### Reseña seleccionada
Finalmente están las implicaciones emocionales, pilar fundamental de todas sus novelas, que en ésta se tornan decisivas para el devenir del argumento. Que las relaciones humanas son complejas no es nada nuevo, pero cuando se nos sitúa en la posición del espectador, del curioso transeúnte que se detiene frente al escaparate de la vida de otros, dicha complejidad se torna interés -más aún si los observados se enfrentan al puñal del implacable destino y sucumben a su embite, cosa por otra parte inevitable en última instancia. Los personajes de Auster se muestran desnudos, libres de máscaras que oculten su interior, y permiten así al lector entender la complejidad de sus pensamientos y emociones, al tiempo que le llevan a identificarse con ellos, por muy ajena que su realidad pueda resultarle. En La noche del oráculo los sentimientos son el motor del universo que se nos muestra, y en ellos se asienta cada escena para justificarse y justificar su conexión con la siguiente. Desde el amor a la tristeza, pasando por el odio, la desidia, el pesimismo, la frustración, el miedo, el deseo, la hipocresía o la esperanza, todo tiene cabida en su trama. Pero teniendo en cuenta que ésta no es sino un reflejo de la realidad misma, acaso dicho apunte resulte poco menos que innecesario.

Y finalmente, una reflexión mágico-lingüística, ¿pueden las palabras ya no sólo anticipar los acontecimientos sino provocarlos? ¿Cuál es la fuerza del mensaje escrito? Si consideramos que el espacio tiempo es un continuo, y podemos escribir sobre lo pasado desde el presente reflejándolo de forma fiel, ¿no podemos acaso hacer lo mismo sobre lo que está por venir estableciendo así un vínculo cuasi profético entre el hecho y su reflejo escrito? Sí, como algunos ya habréis acertado a observar, el rol del escritor pasaría así a solaparse con el del profeta, el del vidente... o el del oráculo. Con ese pensamiento se cierra el círculo, y se justifica el título de una obra magnífica que vuelve a ponernos en la brecha del disfrute de Paul Auster. Y no uso el plural de forma mayestática: si aún no habéis dado el paso, estáis tardando. Cuando os decidáis a hacerlo, su obra os habrá atrapado irremisiblemente.

### La consigna
Indique si cada una de estas afirmaciones concuerda con la reseña de La noche del oráculo, respondiendo sí o no y citando literalmente las palabras decisivas: (a) en la novela, los sentimientos son el motor del universo que se muestra; (b) los personajes de Auster ocultan su interior tras máscaras; (c) la reseña aconseja no apresurarse a leer la obra de Paul Auster. Apóyese exclusivamente en la reseña.

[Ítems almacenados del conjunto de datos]

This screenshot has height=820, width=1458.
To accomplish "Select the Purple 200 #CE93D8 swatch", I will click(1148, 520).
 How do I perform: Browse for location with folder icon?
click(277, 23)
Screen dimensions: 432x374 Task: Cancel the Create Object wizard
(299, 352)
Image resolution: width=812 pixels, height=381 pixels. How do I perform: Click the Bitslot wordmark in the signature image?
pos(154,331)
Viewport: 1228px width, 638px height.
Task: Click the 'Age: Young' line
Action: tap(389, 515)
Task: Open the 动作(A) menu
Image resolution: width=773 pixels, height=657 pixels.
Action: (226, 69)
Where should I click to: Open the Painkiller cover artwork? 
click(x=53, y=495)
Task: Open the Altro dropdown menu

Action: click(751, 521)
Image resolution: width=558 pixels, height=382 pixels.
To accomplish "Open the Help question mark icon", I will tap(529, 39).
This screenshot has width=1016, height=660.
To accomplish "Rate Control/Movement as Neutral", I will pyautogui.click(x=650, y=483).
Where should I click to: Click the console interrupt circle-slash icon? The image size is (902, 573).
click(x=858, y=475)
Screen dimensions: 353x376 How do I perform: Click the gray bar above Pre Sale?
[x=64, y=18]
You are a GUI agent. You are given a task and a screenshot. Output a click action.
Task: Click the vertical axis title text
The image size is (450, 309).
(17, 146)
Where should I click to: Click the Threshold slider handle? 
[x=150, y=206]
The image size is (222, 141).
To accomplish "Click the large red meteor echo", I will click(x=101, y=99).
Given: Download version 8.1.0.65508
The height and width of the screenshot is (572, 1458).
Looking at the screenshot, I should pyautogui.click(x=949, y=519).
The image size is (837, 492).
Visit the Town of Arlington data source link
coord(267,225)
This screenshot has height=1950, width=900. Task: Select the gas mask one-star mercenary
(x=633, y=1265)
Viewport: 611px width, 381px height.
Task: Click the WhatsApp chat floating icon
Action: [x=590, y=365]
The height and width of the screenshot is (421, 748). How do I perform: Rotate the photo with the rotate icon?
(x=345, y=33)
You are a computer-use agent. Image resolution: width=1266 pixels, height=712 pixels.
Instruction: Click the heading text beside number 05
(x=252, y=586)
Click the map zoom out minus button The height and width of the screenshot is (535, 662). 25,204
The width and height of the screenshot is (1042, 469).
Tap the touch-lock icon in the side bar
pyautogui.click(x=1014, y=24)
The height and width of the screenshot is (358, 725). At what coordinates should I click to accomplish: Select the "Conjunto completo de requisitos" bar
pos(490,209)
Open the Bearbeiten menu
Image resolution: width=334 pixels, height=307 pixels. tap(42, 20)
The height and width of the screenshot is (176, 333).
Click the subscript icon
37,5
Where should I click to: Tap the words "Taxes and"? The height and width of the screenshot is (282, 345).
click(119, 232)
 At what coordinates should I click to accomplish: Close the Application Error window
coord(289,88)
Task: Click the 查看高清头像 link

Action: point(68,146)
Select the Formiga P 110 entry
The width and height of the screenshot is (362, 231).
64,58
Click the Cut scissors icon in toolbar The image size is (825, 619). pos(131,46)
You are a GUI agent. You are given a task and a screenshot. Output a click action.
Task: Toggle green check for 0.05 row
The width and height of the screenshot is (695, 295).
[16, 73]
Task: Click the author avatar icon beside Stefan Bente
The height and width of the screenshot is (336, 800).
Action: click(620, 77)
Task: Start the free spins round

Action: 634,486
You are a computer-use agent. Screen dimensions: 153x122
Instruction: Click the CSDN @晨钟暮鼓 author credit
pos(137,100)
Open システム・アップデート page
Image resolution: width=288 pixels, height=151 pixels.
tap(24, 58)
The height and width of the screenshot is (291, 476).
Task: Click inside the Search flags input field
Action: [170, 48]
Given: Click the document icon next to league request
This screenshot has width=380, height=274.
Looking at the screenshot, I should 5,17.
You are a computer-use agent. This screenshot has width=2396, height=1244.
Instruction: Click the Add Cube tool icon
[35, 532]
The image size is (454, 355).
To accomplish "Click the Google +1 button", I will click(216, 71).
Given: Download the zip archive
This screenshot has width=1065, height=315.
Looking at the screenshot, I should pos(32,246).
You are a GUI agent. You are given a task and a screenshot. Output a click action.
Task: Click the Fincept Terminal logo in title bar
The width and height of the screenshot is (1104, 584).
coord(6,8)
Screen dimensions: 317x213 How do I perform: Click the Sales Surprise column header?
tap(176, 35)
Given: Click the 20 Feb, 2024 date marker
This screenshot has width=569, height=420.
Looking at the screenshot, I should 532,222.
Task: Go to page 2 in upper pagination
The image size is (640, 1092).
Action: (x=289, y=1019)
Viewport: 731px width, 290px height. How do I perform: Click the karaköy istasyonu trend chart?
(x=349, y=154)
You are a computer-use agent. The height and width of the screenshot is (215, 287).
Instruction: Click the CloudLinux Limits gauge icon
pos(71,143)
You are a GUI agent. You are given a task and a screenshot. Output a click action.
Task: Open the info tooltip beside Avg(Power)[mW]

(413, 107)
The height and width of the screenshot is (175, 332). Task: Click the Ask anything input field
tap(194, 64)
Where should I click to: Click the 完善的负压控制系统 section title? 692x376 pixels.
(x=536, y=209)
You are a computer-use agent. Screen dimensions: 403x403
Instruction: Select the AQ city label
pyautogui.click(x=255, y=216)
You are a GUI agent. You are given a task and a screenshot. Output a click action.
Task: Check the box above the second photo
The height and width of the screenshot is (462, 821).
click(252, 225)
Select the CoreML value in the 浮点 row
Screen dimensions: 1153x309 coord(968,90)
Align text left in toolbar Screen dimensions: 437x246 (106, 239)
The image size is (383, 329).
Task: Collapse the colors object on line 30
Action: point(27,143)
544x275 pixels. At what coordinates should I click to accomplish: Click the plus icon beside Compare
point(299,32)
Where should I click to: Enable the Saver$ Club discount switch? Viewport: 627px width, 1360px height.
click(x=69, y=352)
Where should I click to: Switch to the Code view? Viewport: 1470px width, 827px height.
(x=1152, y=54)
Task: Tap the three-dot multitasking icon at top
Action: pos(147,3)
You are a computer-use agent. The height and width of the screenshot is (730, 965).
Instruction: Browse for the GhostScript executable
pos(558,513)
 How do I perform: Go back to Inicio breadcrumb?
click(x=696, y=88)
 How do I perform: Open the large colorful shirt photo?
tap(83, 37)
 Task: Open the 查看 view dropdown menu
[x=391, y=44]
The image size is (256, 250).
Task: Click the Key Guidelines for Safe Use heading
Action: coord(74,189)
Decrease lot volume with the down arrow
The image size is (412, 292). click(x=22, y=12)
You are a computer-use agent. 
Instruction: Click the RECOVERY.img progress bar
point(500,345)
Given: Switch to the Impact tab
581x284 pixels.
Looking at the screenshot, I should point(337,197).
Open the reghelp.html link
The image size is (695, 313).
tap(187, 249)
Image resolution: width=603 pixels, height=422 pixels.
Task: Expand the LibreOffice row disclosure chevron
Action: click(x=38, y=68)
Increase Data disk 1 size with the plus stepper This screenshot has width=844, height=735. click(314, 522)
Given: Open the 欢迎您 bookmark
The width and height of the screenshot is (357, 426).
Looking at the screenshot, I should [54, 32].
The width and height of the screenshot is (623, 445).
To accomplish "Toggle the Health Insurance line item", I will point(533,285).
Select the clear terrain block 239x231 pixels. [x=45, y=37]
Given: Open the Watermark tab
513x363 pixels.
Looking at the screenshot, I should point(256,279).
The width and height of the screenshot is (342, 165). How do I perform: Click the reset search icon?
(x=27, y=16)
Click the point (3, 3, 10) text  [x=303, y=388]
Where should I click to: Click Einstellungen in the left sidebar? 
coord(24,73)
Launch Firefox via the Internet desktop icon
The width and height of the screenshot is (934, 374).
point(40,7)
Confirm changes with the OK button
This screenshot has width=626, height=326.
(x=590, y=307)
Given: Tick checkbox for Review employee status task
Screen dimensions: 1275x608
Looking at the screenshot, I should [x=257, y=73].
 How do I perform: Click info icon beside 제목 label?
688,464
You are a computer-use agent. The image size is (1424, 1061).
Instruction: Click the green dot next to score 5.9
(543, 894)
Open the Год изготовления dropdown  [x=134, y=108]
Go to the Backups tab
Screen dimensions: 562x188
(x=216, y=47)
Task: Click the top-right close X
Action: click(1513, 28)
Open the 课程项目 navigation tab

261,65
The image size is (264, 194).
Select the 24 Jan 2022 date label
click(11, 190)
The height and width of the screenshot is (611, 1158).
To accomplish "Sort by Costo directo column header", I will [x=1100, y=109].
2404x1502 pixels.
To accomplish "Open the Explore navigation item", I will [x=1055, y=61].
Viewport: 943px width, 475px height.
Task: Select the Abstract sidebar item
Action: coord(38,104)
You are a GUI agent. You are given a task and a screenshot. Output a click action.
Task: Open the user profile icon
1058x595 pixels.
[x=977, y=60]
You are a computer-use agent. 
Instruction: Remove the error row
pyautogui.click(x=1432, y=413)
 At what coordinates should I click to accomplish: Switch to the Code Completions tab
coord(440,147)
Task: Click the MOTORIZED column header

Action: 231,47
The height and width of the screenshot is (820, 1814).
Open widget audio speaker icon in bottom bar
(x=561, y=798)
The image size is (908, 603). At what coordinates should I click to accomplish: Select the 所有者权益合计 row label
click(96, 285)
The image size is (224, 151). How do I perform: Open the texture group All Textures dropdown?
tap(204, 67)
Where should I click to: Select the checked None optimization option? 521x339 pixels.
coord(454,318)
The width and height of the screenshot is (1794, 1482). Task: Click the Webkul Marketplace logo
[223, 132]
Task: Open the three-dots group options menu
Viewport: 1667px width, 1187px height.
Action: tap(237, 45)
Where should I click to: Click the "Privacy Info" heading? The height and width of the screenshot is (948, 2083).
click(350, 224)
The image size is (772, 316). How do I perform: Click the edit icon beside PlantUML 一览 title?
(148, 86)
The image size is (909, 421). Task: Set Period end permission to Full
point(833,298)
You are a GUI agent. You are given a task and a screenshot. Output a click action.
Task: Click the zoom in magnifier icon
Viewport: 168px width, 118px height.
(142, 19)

### Resultado del ejercicio
(a) Sí: «En La noche del oráculo los sentimientos son el motor del universo que se nos muestra».
(b) No: «Los personajes de Auster se muestran desnudos, libres de máscaras que oculten su interior».
(c) No: «si aún no habéis dado el paso, estáis tardando».